/admin/runners page fails with an SQL Statement Timeout
Summary
/admin/runners
page is failing with 500 (internally caused by SQL statement timeout) on large installations like GitLab.com. This is caused because for each runner - each row in the table - GitLab is querying the total count of jobs handled by this Runner:
.table-section.section-5
.table-mobile-header{ role: 'rowheader' }= _('Jobs')
.table-mobile-content
= runner.builds.count(:all)
With a larger number of entries in ci_builds
table (as it is at GitLab.com) such queries are failing with a timeout, e.g.:
ActionView::Template::Error: PG::QueryCanceled: ERROR: canceling statement due to statement timeout: SELECT COUNT(*) FROM "ci_builds" WHERE "ci_builds"."type" IN ('Ci::Build') AND "ci_builds"."runner_id" = XXXXXX
which for GitLab.com can be found at https://sentry.gitlab.net/gitlab/gitlabcom/issues/535548/ (internal only).
Steps to reproduce
Chose any GitLab installation with a significant number of jobs stored in ci_builds
table (e.g. GitLab.com), login with an admin account and open /admin/runners
page. There is a big chance, that you will see 500
error page instead of the list of Runners.
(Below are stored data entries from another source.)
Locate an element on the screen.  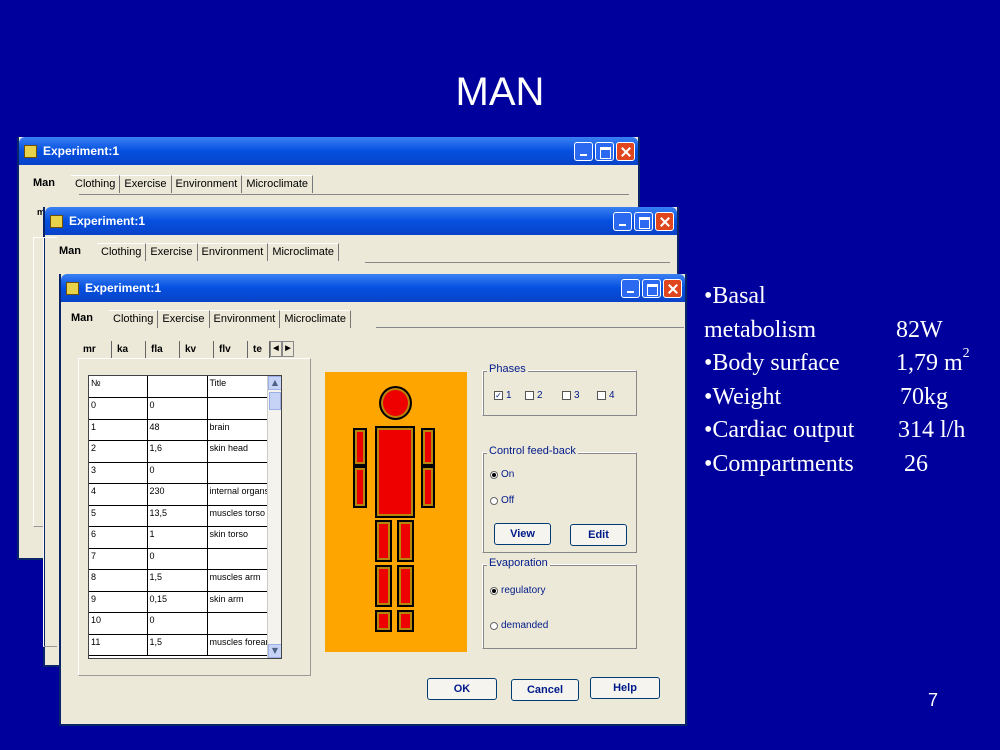
table-row: 5 13,5 muscles torso is located at coordinates (178, 516).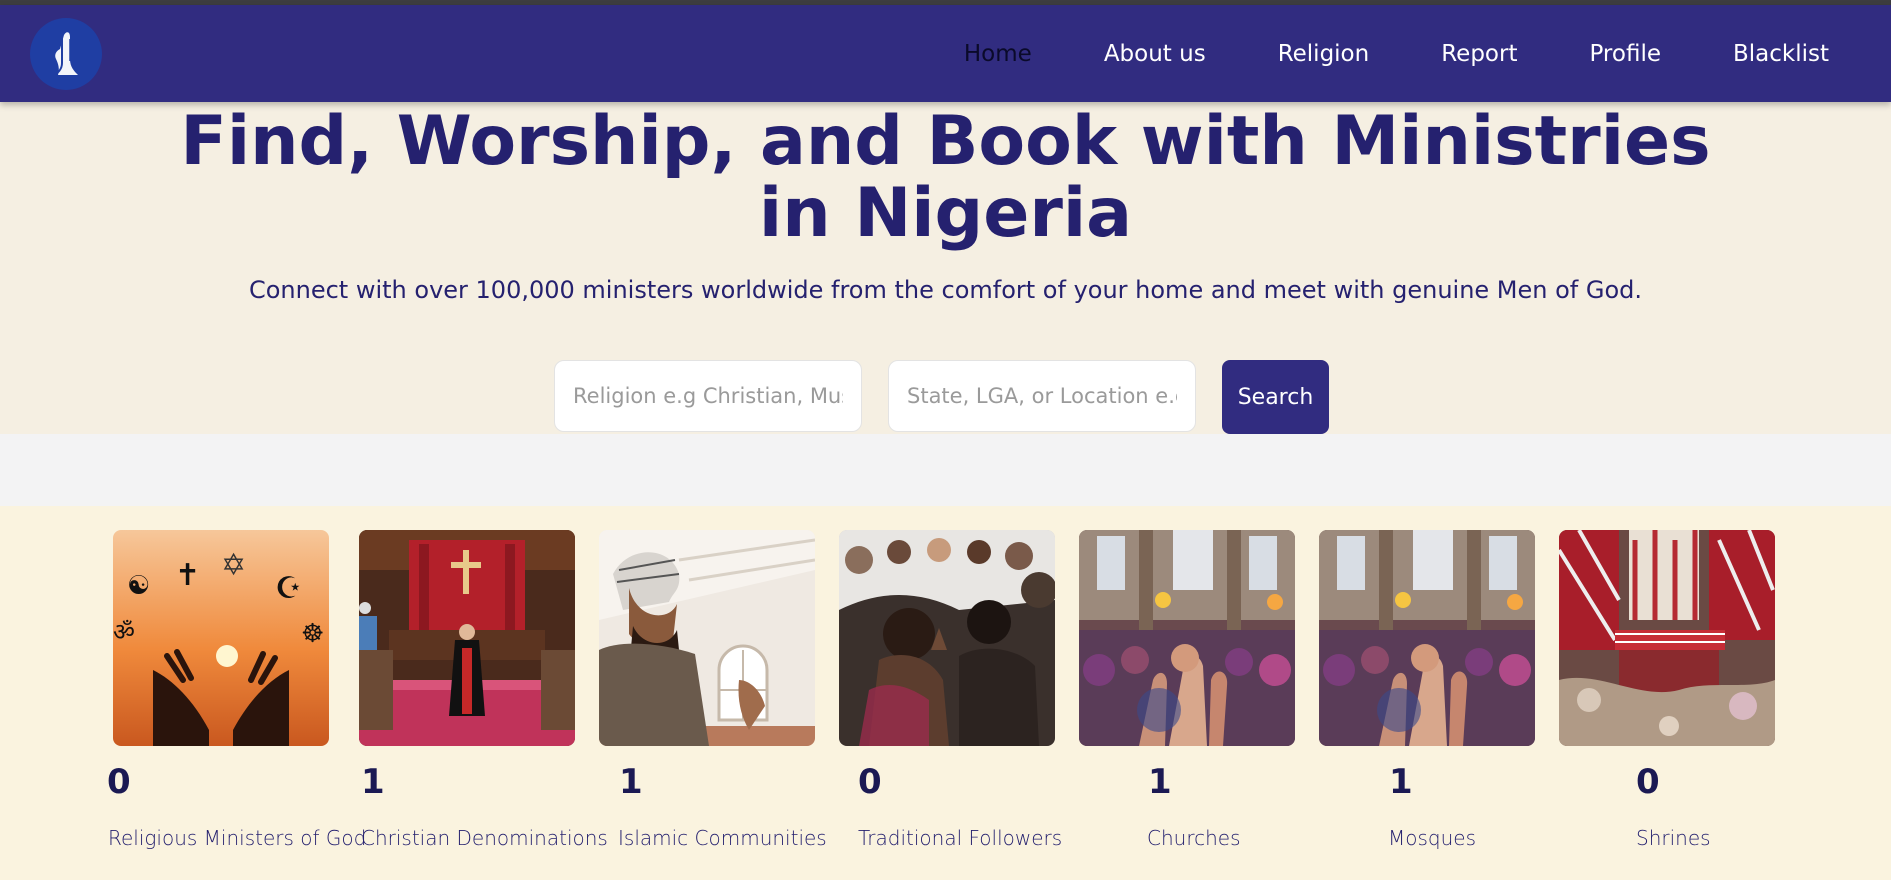 This screenshot has width=1891, height=880. Describe the element at coordinates (1648, 782) in the screenshot. I see `stat-count-shrines: 0` at that location.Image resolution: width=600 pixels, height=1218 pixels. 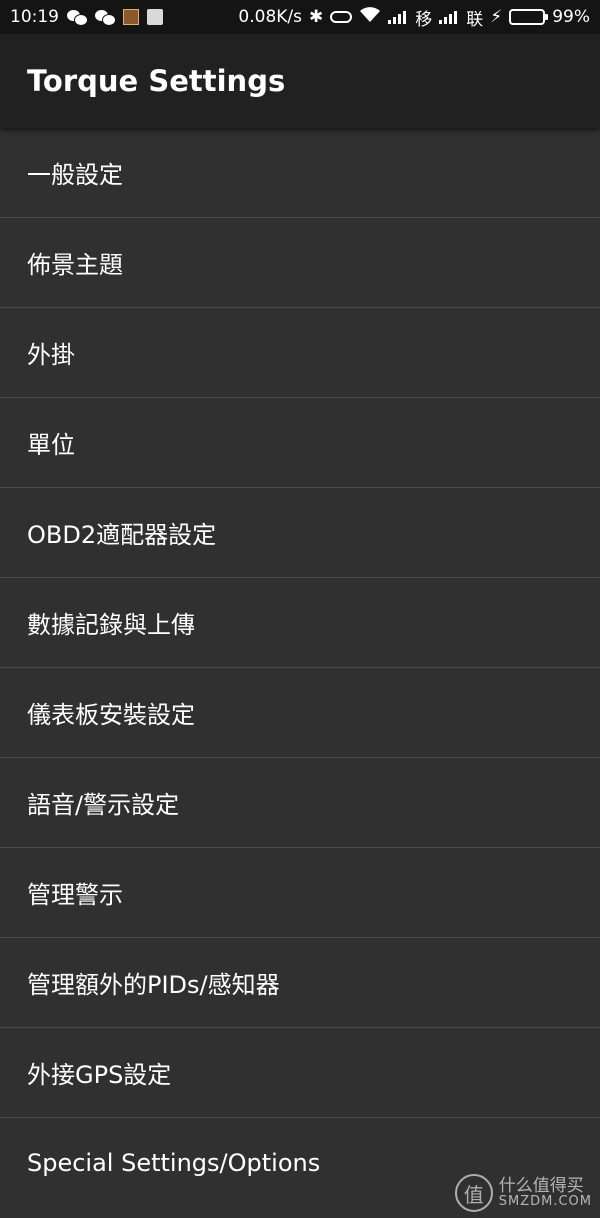 I want to click on status-bar: 10:19 0.08K/s ✱ 移 联 ⚡ 99%, so click(x=300, y=17).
What is the current bug behavior?
GitLab returns 500 page, caused by a SQL Statement Timeout. For GitLab.com (and probably other installations that are heavily using GitLab CI) this page is currently not usable at all.
What is the expected correct behavior?
GitLab renders list of all runners.
Relevant logs and/or screenshots
Runner 44028
bellow is one of Shared Runners on GitLab.com:
gitlabhq_production=> SELECT COUNT(*) FROM "ci_builds" WHERE "ci_builds"."type" IN ('Ci::Build') AND "ci_builds"."runner_id" = 44028;
ERROR: canceling statement due to statement timeout
gitlabhq_production=> EXPLAIN SELECT COUNT(*) FROM "ci_builds" WHERE "ci_builds"."type" IN ('Ci::Build') AND "ci_builds"."runner_id" = 44028;
QUERY PLAN
-----------------------------------------------------------------------------------------------------------------------------------------
Aggregate (cost=2493520.30..2493520.31 rows=1 width=8)
-> Index Only Scan using index_ci_builds_on_status_and_type_and_runner_id on ci_builds (cost=0.57..2482128.55 rows=4556699 width=0)
Index Cond: ((type = 'Ci::Build'::text) AND (runner_id = 44028))
(3 rows)
gitlabhq_production=> EXPLAIN ANALYZE SELECT COUNT(*) FROM "ci_builds" WHERE "ci_builds"."type" IN ('Ci::Build') AND "ci_builds"."runner_id" = 44028;
ERROR: canceling statement due to statement timeout
As it can be seen, the query is timing out even when the index is being used. I was unable to get the output of EXPLAIN ANALYZE
.
Queries are executed to feed the column marked on the screenshot bellow:
Output of checks
This bug happens on GitLab.com
Results of GitLab environment info
GitLab.com
Results of GitLab application Check
GitLab.com
Possible fixes
Looking on that page I'm not sure if the number of executed jobs is really so important number. GitLab doesn't print it for Project or Group runners, where Project or Group settings are entered. I know, it's a nice stat and it's awesome to look on the list and see that Runners on managed GitLab installation are handling thousands or even millions of jobs. But at this moment, existence of this column makes the whole runner's dashboard unusable.
Since we already have an index on ci_builds.runner_id
and the query is timing out even when using this index, I think the only solution is to remove this column.